No la tiene el poeta, ni el gitano, / ni el mago ni el monarca, ni el coloso / ni siquiera la tiene el perezoso... / o el enfermo...o el triste...o el profano. / ¿qué ha sido nuestra paz? puerto sitiado, / barandal de impresión, fragmento raro, / trapecio de crueldad, costa sin faro / y efímero capricho desvirtuado!
La paz con su desplante de querellas, / fingióse catedral de fantasía; / y el hombre Dios que de la paz venía, / nació sin paz y falleció sin ella.
Fue por Óscar Montero Arana, el escribano del amor, que al calor de un tinto en los alrededores del Centro Nariño, me hizo caer en cuenta de la ausencia del viejo librero y sus palomas.
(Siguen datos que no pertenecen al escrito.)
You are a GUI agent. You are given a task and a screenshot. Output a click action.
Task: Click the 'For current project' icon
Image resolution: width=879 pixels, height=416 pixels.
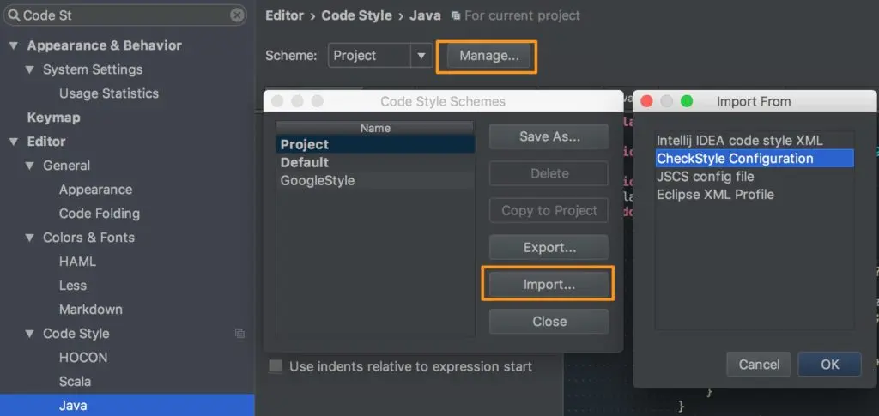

—La última vez que lo vi—, le dije a Montero Arana, fue en la Plaza de Bolívar de Tunja. Estaba instalado con sus trebejos y palomas frente a un almacén de accesorios de fotografía y revelado. Me contó que iba para Chiquinquirá, al encuentro de escritores, y que le daba pesar no poder volver a la Feria del Libro de Bogotá porque la policía le ponía problema por ocupar los predios del espacio público. Pero eso fue mucho antes de la pandemia.
-Yo también tuve mi cuartico de hora, pero no afuera sino dentro de la feria —apunta el escribano del amor—. Doña Martha Josefina Alonso, querida y recordada jefe de prensa de la Feria del Libro, intercedió para que me permitieran instalarme, sin pagar, a la entrada de uno de los pabellones. Ahí duré como unos cuatro años, hasta que llegó una nueva administración y me advirtieron, que si quería continuar, debía cancelar el alquiler de temporada, pero eso me salía muy caro, y los versos, los acrósticos y las declaraciones de amor que yo escribo con pluma de ganso, a tinta china y en papel pergamino, solo me dan para sobrevivir.
Pienso que algo similar pasaría con don Hernán, que ya vencido por los años, estará, si Dios aún lo tiene con vida, recluido en algún geriátrico de caridad, porque según él no tenía a nadie en el mundo. Sólo su cuadrilla de amorosas palomas y su trajinado baúl rodante de libros viejos.